Bone marrow cell transplantation has been proposed as a novel therapeutic option for patients with coronary artery disease. This study investigated whether autologous bone marrow–derived mononuclear cell injection into the ischemic myocardium of patients with severe angina pectoris could safely reduce anginal symptoms, improve myocardial perfusion, and increase left ventricular (LV) function. In a total of 20 patients (63 ± 10 years old; 16 men) with angina pectoris, myocardial segments with stress-induced ischemia as assessed by gated single-photon emission computed tomography were injected with 30 to 100 million mononuclear cells. Anginal symptoms, Canadian Cardiovascular Society class, and quality of life were assessed at 3 and 6 months of follow-up.
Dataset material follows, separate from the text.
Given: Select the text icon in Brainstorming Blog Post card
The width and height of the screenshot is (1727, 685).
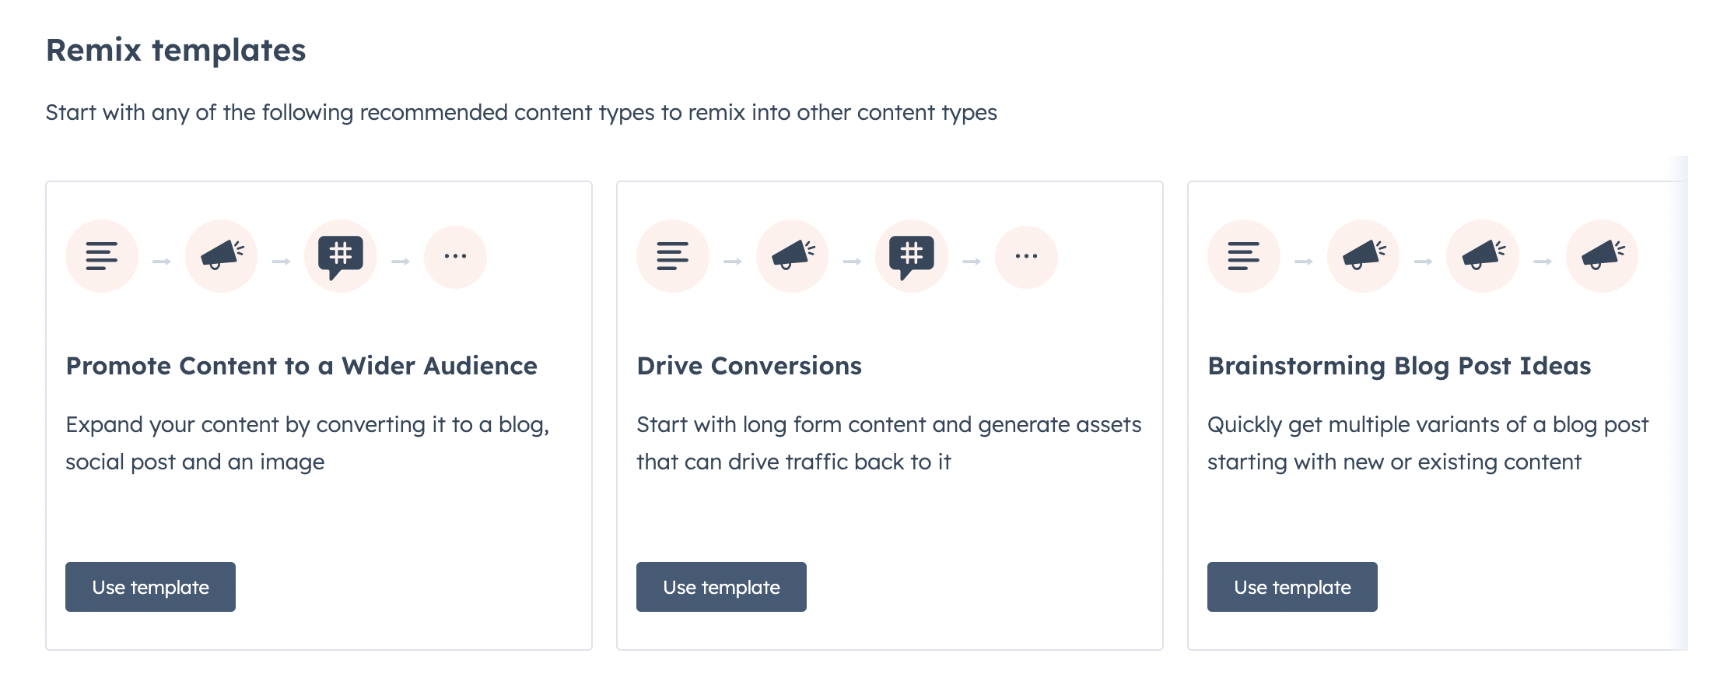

At baseline and 3 months of follow-up, an exercise test, gated single-photon emission computed tomography, and magnetic resonance imaging were performed to assess exercise capacity, myocardial perfusion, and LV function. Intramyocardial injection of autologous bone marrow–derived mononuclear cells was safe. The Canadian Cardiovascular Society class improved from 3.5 ± 0.5 at baseline to 2.4 ± 0.6 after 3 months (p <0.01) and 2.4 ± 0.6 after 6 months (p <0.01). The quality-of-life score improved from 52 ± 10% to 71 ± 10% at 3 months (p <0.01) to 73 ± 15% at 6 months (p <0.01). The exercise capacity increased from 79 ± 31% to 84 ± 29% (p <0.05). Magnetic resonance imaging revealed an increased LV ejection fraction from 51 ± 11% to 54 ± 10% (p <0.01) and a reduced LV end-systolic volume from 97 ± 50 to 88 ± 42 ml (p <0.01). The wall motion score index improved from 0.36 ± 0.32 to 0.24 ± 0.28 (p <0.01). The number of segments with stress-induced ischemia decreased from 5.1 ± 3.2 to 2.3 ± 2.6 (p <0.01). In conclusion, autologous bone marrow–derived mononuclear cell injection in patients with ischemia is safe, reduces anginal symptoms, improves myocardial perfusion, and increases LV function.